*** Stored records ***
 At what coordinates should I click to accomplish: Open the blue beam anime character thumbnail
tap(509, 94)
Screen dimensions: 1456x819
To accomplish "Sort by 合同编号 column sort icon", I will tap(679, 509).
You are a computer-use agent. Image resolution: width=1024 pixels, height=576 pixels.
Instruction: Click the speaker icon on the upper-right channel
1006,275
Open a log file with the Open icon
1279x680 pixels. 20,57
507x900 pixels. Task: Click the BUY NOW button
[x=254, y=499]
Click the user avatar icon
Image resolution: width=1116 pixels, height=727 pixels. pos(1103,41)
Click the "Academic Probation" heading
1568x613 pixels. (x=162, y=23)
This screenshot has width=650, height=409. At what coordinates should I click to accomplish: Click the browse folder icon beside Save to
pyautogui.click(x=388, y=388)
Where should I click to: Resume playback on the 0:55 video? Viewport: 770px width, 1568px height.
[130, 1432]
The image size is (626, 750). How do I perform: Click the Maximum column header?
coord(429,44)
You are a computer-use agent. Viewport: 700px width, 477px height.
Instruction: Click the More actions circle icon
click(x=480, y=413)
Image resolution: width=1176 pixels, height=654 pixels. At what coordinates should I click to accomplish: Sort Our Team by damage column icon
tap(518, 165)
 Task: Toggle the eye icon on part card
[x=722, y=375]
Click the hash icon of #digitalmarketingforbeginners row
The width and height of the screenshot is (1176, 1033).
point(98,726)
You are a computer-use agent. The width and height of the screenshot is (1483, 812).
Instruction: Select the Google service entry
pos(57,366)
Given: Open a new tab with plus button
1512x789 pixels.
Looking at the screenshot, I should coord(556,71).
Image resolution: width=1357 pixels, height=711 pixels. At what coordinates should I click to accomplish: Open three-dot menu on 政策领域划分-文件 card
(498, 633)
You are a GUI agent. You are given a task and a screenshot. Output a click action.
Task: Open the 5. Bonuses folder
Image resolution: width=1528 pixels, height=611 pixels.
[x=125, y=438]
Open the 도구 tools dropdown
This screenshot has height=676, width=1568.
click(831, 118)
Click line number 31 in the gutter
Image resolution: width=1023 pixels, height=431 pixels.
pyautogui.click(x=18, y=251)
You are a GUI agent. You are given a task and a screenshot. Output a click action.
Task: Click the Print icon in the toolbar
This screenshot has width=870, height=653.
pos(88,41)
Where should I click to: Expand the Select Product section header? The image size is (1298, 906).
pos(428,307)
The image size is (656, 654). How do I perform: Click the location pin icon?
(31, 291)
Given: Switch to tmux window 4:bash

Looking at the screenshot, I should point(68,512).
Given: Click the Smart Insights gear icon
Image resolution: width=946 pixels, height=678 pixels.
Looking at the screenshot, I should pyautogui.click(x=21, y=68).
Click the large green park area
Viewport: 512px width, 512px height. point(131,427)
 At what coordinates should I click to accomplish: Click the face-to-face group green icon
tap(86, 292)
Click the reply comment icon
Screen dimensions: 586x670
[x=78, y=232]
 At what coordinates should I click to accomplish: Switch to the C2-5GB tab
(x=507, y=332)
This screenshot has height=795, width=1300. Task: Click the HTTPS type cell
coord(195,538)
***
- What you need to do
Express the lines of the data above as a JSON list of strings, with one string per line and blank lines omitted.

- Expected answer
[
  " At what coordinates should I click to accomplish: Open the blue beam anime character thumbnail",
  "tap(509, 94)",
  "Screen dimensions: 1456x819",
  "To accomplish \"Sort by 合同编号 column sort icon\", I will tap(679, 509).",
  "You are a computer-use agent. Image resolution: width=1024 pixels, height=576 pixels.",
  "Instruction: Click the speaker icon on the upper-right channel",
  "1006,275",
  "Open a log file with the Open icon",
  "1279x680 pixels. 20,57",
  "507x900 pixels. Task: Click the BUY NOW button",
  "[x=254, y=499]",
  "Click the user avatar icon",
  "Image resolution: width=1116 pixels, height=727 pixels. pos(1103,41)",
  "Click the \"Academic Probation\" heading",
  "1568x613 pixels. (x=162, y=23)",
  "This screenshot has width=650, height=409. At what coordinates should I click to accomplish: Click the browse folder icon beside Save to",
  "pyautogui.click(x=388, y=388)",
  "Where should I click to: Resume playback on the 0:55 video? Viewport: 770px width, 1568px height.",
  "[130, 1432]",
  "The image size is (626, 750). How do I perform: Click the Maximum column header?",
  "coord(429,44)",
  "You are a computer-use agent. Viewport: 700px width, 477px height.",
  "Instruction: Click the More actions circle icon",
  "click(x=480, y=413)",
  "Image resolution: width=1176 pixels, height=654 pixels. At what coordinates should I click to accomplish: Sort Our Team by damage column icon",
  "tap(518, 165)",
  " Task: Toggle the eye icon on part card",
  "[x=722, y=375]",
  "Click the hash icon of #digitalmarketingforbeginners row",
  "The width and height of the screenshot is (1176, 1033).",
  "point(98,726)",
  "You are a computer-use agent. The width and height of the screenshot is (1483, 812).",
  "Instruction: Select the Google service entry",
  "pos(57,366)",
  "Given: Open a new tab with plus button",
  "1512x789 pixels.",
  "Looking at the screenshot, I should coord(556,71).",
  "Image resolution: width=1357 pixels, height=711 pixels. At what coordinates should I click to accomplish: Open three-dot menu on 政策领域划分-文件 card",
  "(498, 633)",
  "You are a GUI agent. You are given a task and a screenshot. Output a click action.",
  "Task: Open the 5. Bonuses folder",
  "Image resolution: width=1528 pixels, height=611 pixels.",
  "[x=125, y=438]",
  "Open the 도구 tools dropdown",
  "This screenshot has height=676, width=1568.",
  "click(831, 118)",
  "Click line number 31 in the gutter",
  "Image resolution: width=1023 pixels, height=431 pixels.",
  "pyautogui.click(x=18, y=251)",
  "You are a GUI agent. You are given a task and a screenshot. Output a click action.",
  "Task: Click the Print icon in the toolbar",
  "This screenshot has width=870, height=653.",
  "pos(88,41)",
  "Where should I click to: Expand the Select Product section header? The image size is (1298, 906).",
  "pos(428,307)",
  "The image size is (656, 654). How do I perform: Click the location pin icon?",
  "(31, 291)",
  "Given: Switch to tmux window 4:bash",
  "Looking at the screenshot, I should point(68,512).",
  "Given: Click the Smart Insights gear icon",
  "Image resolution: width=946 pixels, height=678 pixels.",
  "Looking at the screenshot, I should pyautogui.click(x=21, y=68).",
  "Click the large green park area",
  "Viewport: 512px width, 512px height. point(131,427)",
  " At what coordinates should I click to accomplish: Click the face-to-face group green icon",
  "tap(86, 292)",
  "Click the reply comment icon",
  "Screen dimensions: 586x670",
  "[x=78, y=232]",
  " At what coordinates should I click to accomplish: Switch to the C2-5GB tab",
  "(x=507, y=332)",
  "This screenshot has height=795, width=1300. Task: Click the HTTPS type cell",
  "coord(195,538)"
]